Ardmore Memory and Story - Troubled Times

3. Austrian Refugees
Article first published in the Ardmore Journal in 1989

In 1938 Austria was invaded by the German army and made part of Hitler's empire. Anti-Semitism led to harsh treatment of the Jews. Many fled, and a number of refugees found their way to Ireland. Christmas holidays 1938 were most exciting. Before my arrival home, Ardmore had featured in all the newspapers with the news that Austrian refugees were coming there. Sir John Keane was loaning them Quarry house, his summer residence, so there we were on the front page of the national newspapers, a noteworthy event in a small village in those days.

We soon got to know the group who were quickly integrated into village life. Mary Odell (the last of the Odell landlord family to live in Ardmore and known as Miss Odell to us young people) was an Irish Red Cross representative and took partial charge and gave English classes to those of the party who needed them. We were greatly amused at "the thirty thousand thrifty theosophists" whom she used to illustrate the pronunciation of TH. Naturally, we taught them some Irish phrases and we learned German ones. It being Christmas time, there was a round of parties in each other's houses and at Quarry House, and the presence of at least four or five personable young men in the group, gave an added fillip to the dances in St. Declan's Hall.

It was a short but memorable period for us all, Austrians and Irish alike, and people were sorry to see them go in February 1939, when they left for Enniskerry in north Co. Wicklow. I was in college in Dublin and visited them on St. Patrick's Day. One of the refugees, Gustav Beisser, a gifted linguist, came in to Enniskerry to meet my friend and myself off the bus and drove us out by pony and trap to the farmhouse in which they lived in Glencree. There was goulash for lunch and afterwards an iced cake with green shamrocks.

It was lonelier for them there, than in Ardmore. "Nothing ever happens here, except sheep are born or calves run away" one of the young men ruefully remarked. They were visited by members of the Red Cross committee and greeted them with an Irish salutation learned in Ardmore, but were told apologetically they were sorry they knew no German.

On the way out we must have been discussing Hitler and his latest peregrinations in Europe, and I remember Gustav's remark, "Soon he will go to the moon and he will say the moon was always German". That had been his pretext for invading various territories around the borders of Germany. It was a momentous period in world history, and that brief interlude, when we made those good Viennese friends, was the first of its repercussions on our placid life in a small village on the rim of Western Europe.

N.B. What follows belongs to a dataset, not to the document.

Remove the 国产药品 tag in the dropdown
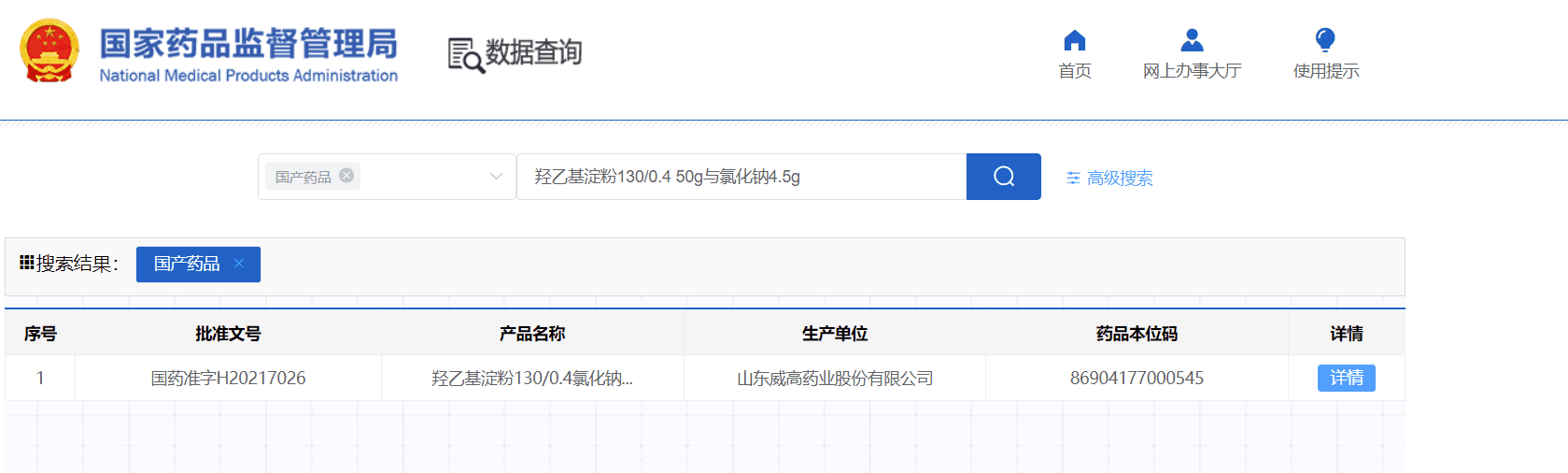 pos(346,175)
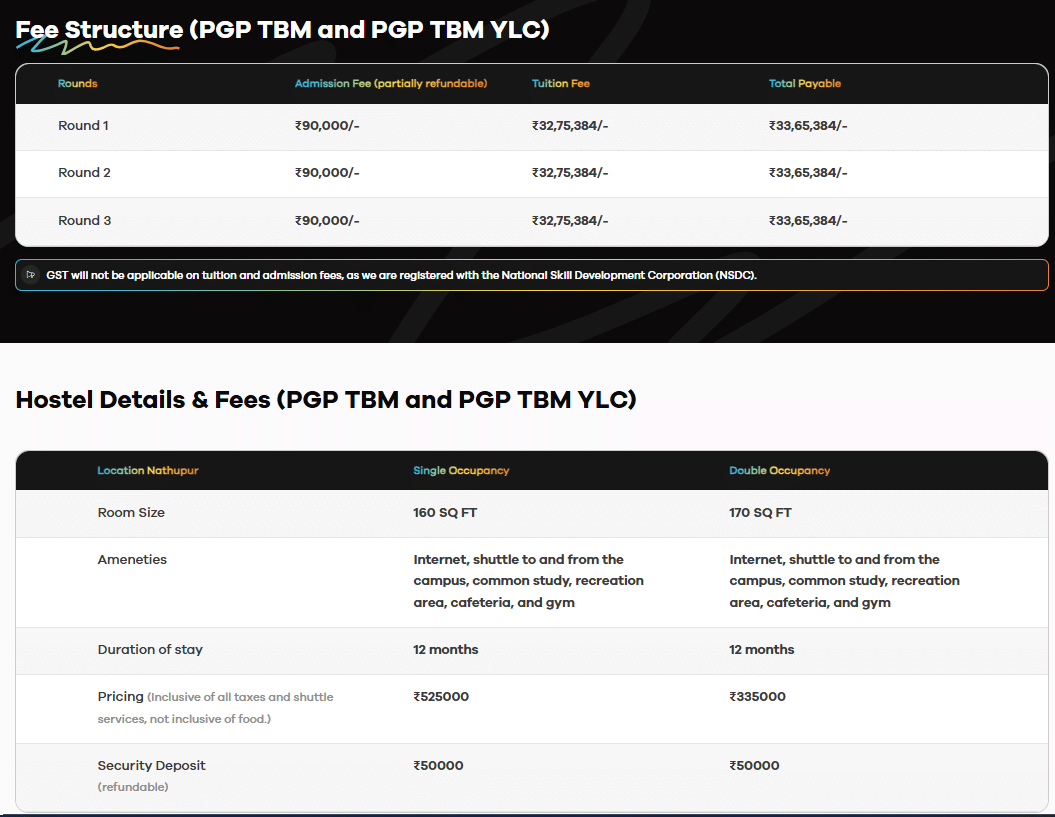This screenshot has height=817, width=1055.
Task: Click Round 2 admission fee ₹90,000 value
Action: (x=327, y=173)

Being able to include the recollections of two of these Austrians in this article is a great pleasure. Fritz Hirsch worked with the Kagran group in Vienna helping Jewish people emigrate and form an agricultural community overseas.

Memories Of Fritz Hirsch
I Still remember vividly arriving in Ardmore on December 13th 1938, with the morning bus from Waterford, where I had arrived early that morning from Fishguard after a rather bad crossing. It was a brilliant and sunny morning - the fields and meadows were green (unbelievable for me coming from winter on the continent where everything was brown and bare). Suddenly the bus stopped and a hunt crossed the road, hounds, horses, and huntsmen. I thought I was in a movie - I had no idea what was going on and there was nobody to explain. On arriving in Ardmore my family and the Strunz family met me at the bus and my life in Ireland began.

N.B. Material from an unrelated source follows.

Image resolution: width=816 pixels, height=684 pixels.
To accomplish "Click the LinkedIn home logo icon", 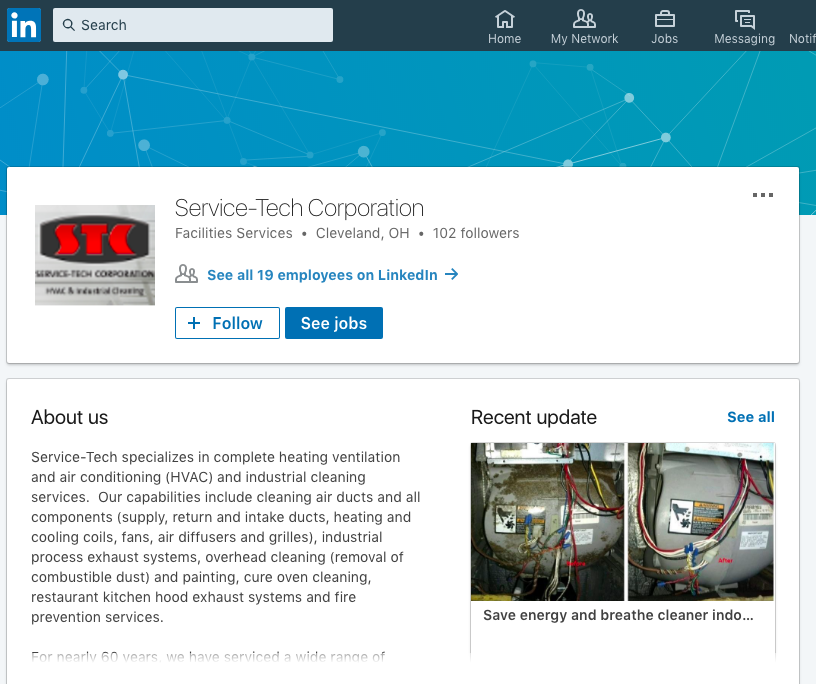I will pyautogui.click(x=22, y=24).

For me Ireland was Ardmore of course and although we only stayed there for about two months, it was really one of my saddest days when we had to leave again. This may sound sentimental but it is nevertheless quite true. The kindness and friendliness of you all in Ardmore is not to be believed. You invited us to your houses and made us all feel at home. There were parties and gatherings galore. Singing in the church choir and Christmas carols in the village hall. Perhaps you can remember the dances in the hall? We were supposed to learn about agriculture and some of the Ardmore families took it upon themselves to help us in their kindness. All that helped us to take part in the life of the village and get to know everybody. But of course there was still a time of peace in the world. The war did not start until September 1939. Having come from Austria, which had already been taken over by Germany at that time - the sabres were already rattling in Europe then, the Munich crisis, Sudentenland etc., - Ardmore seemed like heaven. I can still remember the names of most of the families but I would not know where to start to enumerate them.

We all loved Ardmore and I am speaking for all that were there at the time. We often used to speak about it. I am listing the people in our group and what I know of them.

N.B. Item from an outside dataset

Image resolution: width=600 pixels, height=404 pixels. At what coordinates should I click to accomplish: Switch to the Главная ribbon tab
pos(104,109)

Mr & Mrs Hirsch (Frederick & Maria) and their two grown-up boys Ernest and Fritz. - My parents opened the Old Vienna Club in Dublin which enabled Ernest and myself to get to Dublin and study. Ernest became a vet and I a chemist.

Mr & Mrs Strunz (Erwin & Lisl) and their two small children - Peter aged four years and George about six months old. - Mr Strunz ran the Unicorn Restaurant very successfully in Dublin. His wife Lisl died in 1965 and he is now dead also. Peter Strunz is in Dublin and George is in Canada.

Gustaf Beisser and Ernie Einaugler both joined the British Army. Gustaf died in England in 1970.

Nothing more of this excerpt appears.